本文抜粋
· · · · ·

女が作る映画誌 ー 女性映画・監督の紹介とアジア映画の情報がいっぱい
 (1987年8月、創刊号 巻頭文より) 夢みる頃をすぎても、まだ映画を卒業できない私たち。
 卒業どころか、30代、40代になっても映画に心が踊ります。だから言いたいことの言える本まで作ってしまいました。
 普通の女たちの声がたくさん。これからも地道な活動を続けていきたいと思っています。どうぞよろしく。
[シネマジャーナル]
35号   pp.44 -- 47

お母さんが東京国際映画祭で見た映画

出海



 第八回東京国際映画祭が開催されました。今年は京都から東京へもどったので、 何本かまとめて見ることができました。その一覧表です。 (★は??、★★楽しい、★★★すごく楽しかった)

南京の基督
34号に感想は書きました。 富田靖子さんが主演女優賞とはね…。『ラストソング』のモックンといい、 日本にチョット甘い。
渚のシンドバッド


『二十歳の微熱』についで快調。橋口監督の長まわしは時間が苦にならないほどいいですね。 感情がキューと集約される。
好男好女
現代の部分の主人公とやくざの恋愛…もうついていけない。 台湾の旗手もただの中年おじさんだったのか。
烈火戦車

劇場の前で立っていたら、目の前に止まった車からアンディが降りて来た。 Yシャツと髪が同じブラウンなのが印象的。
チャイニーズ・チョコレート
カナダの中国系女性は、あんな簡単に男と寝てしまうのか。泣いて 『愛する夫と家庭が欲しい』はないでしょう。頑張れ。
息子の嫁


監督のユーモアが最高。息子の嫁に手を出したお父さんの悲劇。 でもお父さんを憎めないし相当のエンタテイメント映画
ベルリン
話の核となる失踪女性がワーキュレーお姉さん。存在感も、失踪理由も判然とせず、 ただ回りが騒ぐだけ…どうして??

· · · · ·

データ抜粋

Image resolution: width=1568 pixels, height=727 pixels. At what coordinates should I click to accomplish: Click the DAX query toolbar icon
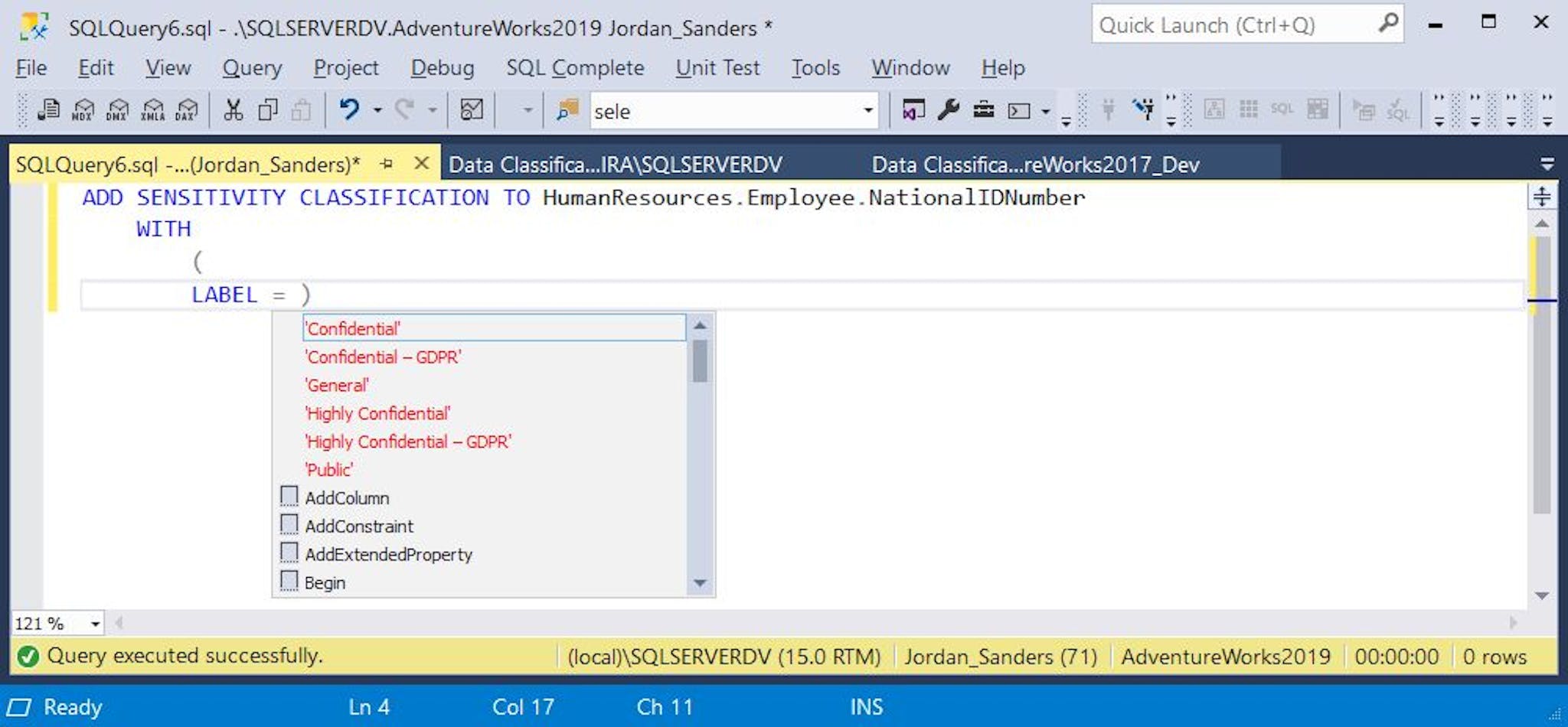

· · · · ·

小問
上にある東京国際映画祭の鑑賞記を、最後の文の後から書き継ぐ。

解答
アクセルの災難


モテ男アクセルが長年の恋人と言い寄るゲイの間に挟まれて大変… 結婚とは何か、パンクでコミカルなセリフが最高
君さえいれば〜金枝玉葉〜


これはミュージカルと言っていいのかな。『さらば、わが愛』のレスリーとは まったく別な彼の魅力。私はこっちが好き。


『渚のシンドバッド』

監督 橋口亮輔
脚本 橋口亮輔
撮影 上野彰吾
出演 岡田義徳
山口耕史
草野康太
浜崎あゆみ

 『二十歳の微熱』でデビューした監督の2作目は、高校生が主人公。 クラスのリーダー浩之に憧れる修司。浩之は、誰にでも優しく、親切だ。 同じ吹奏楽部で親友として付き合っているが、修司の特別な感情に浩之は 気づいてくれない。そのあたりの修司の切ない気持ちの演出がうまい。

 そこへ、いわくありげな女子の果沙音が転校してくる。彼女はいち早く 修司の気持ちに気づき、相談相手になるうちに、ふたりはいい友達になる。

 一方、果沙音の大人びた言動と人をバカにした態度に面食らう優等生の浩之は、 同級生のガールフレンドがいるのに次第と果沙音に魅かれていく。

 この監督の描く男女のからむシーンが好き。少しもいやらしくなくて、真摯で、 必死でしかもやるせない。彼の作品を見てると必死に人を好きになった頃の自分が よみがえってくる。自分への嫌悪感、自信のなさ、不安など…。特に修司が 教室で浩之に言い寄るところは迫力満点だ。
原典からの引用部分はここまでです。